*Source information:*

= = = =

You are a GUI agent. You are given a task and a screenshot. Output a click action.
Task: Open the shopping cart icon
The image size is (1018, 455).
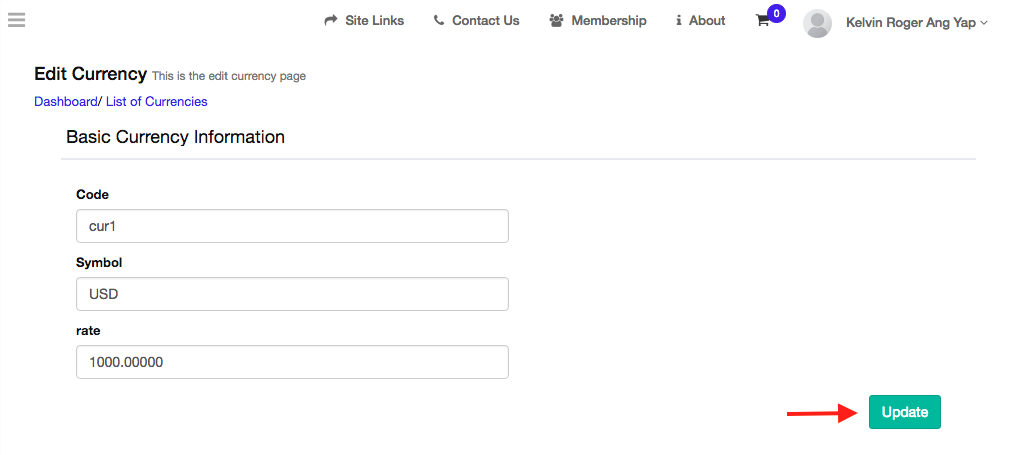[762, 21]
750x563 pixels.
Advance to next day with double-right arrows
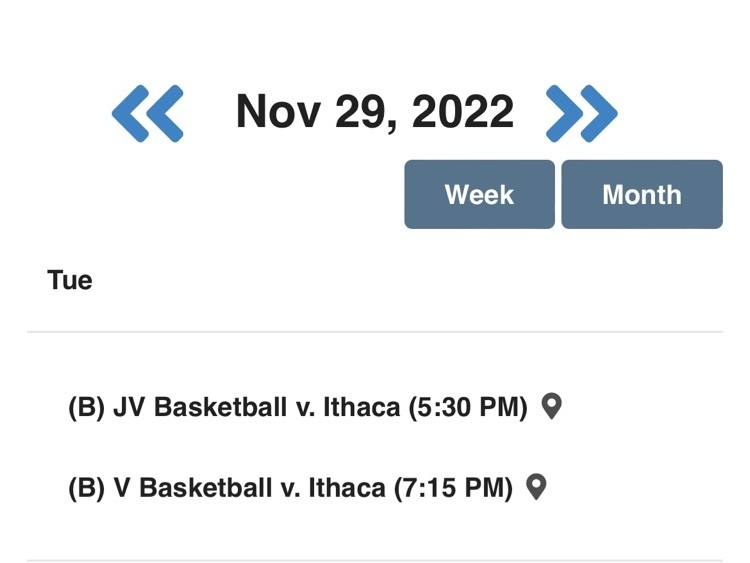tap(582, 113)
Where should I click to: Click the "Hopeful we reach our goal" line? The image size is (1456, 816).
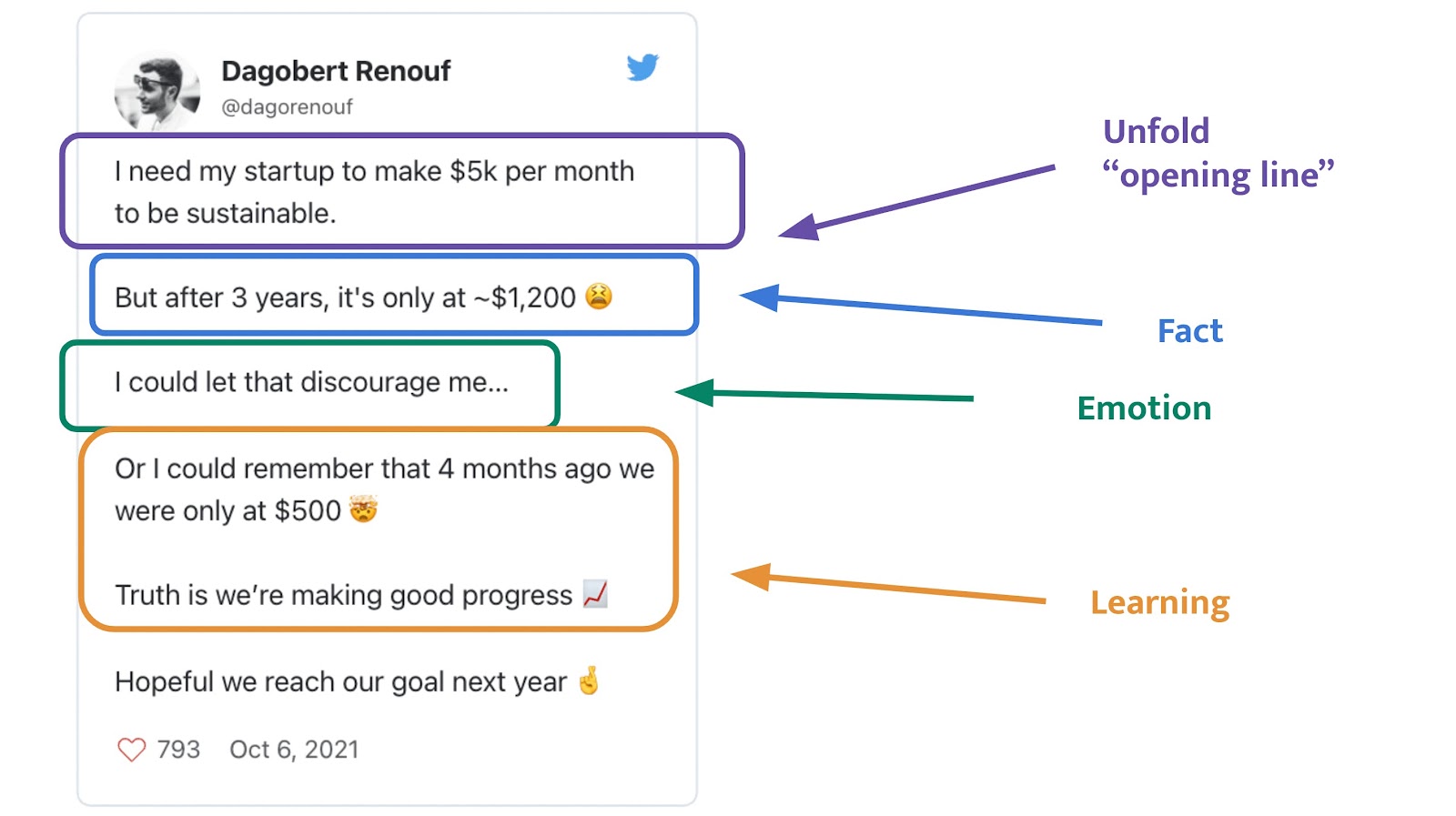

= = = =

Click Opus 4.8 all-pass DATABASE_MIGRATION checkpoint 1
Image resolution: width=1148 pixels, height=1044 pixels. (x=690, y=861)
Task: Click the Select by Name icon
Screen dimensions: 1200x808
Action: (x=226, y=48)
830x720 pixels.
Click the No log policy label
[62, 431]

= = = =

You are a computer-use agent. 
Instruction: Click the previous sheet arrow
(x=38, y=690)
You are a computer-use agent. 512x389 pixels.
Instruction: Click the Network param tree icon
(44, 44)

= = = =

*The task:* Could you output exactly the lines above, from the line with "Task: Open the shopping cart icon" up to and including the line with "Where should I", and nothing else, skipping the pictures?

*Written answer:*
Task: Open the shopping cart icon
The image size is (1018, 455).
[762, 21]
750x563 pixels.
Advance to next day with double-right arrows
tap(582, 113)
Where should I click to: Click the "Hopeful we reach our goal" line? The image size is (1456, 816).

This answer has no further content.